My writing group met last night. We've been meeting for about 5 years now and know each other pretty well. We're an odd group, I write erotic romance, then we have literary fiction, fantasy and inspirational mystery/suspense. So far we've all gotten along well. Apart from that one occasion when I almost burst into tears and left because someone kept picking on my hero :)
Last night we discussed that age old chestnut, 'write what you know' -did it mean you had to write about your life and only the things you had experienced or did it mean something more profound? Perhaps it meant write about what you believe in? We all had to stop and think about that.
For our inspirational writer it was easier, because for her, the faith element is not only what she 'knows' but what she strives to achieve in her life. I can totally respect that. For our literary gal, again she writes thinly veiled memoir so she really writes what she knows in the more expected sense. The fantasy writer weighed in with the thought that she always explores the journeys of women who are weak and how they become strong.

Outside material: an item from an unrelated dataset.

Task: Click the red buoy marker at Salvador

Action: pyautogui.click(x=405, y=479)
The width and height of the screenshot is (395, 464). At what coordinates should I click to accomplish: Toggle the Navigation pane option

As for me...well, obviously I don't write what I do. I'm a happily married women thank you very much :). I don't need to seek the sexual thrills my characters crave and I still don't know how the hell I ended up with quite this erotic an imagination! So this is my take on the 'write what you know' thing. I write about human relationships because I am totally fascinated by how people relate to each other, the grays of sexual identity, the way people speak, or don't speak, the way they touch, or don't touch, the intricate dance of a courtship or a sexual relationship.
I've always admired authors who write fabulous dialogue-Dorothy Dunnett is one of those writers whom I love to read because her characters are so often at cross purposes and the flaws in their communications just exacerbate the problems. I want to write as well as that when I grow up and I certainly force my characters to talk to each other. The other thing I strive to achieve is honesty between my characters about what they crave or desire or need to be happy-and ultimately, that's what we all want really, isn't it? Someone to love us for ourselves.
So am I writing what I know or simply expressing my view of the world of sexual intimacy? I'm not sure, I'm certainly not trying to preach a way of life or a belief that everyone is sexually blurred. Is it even necessary for a writer to know why she writes the way she does? I'm not sure I have the answer to that one either! How about any of you?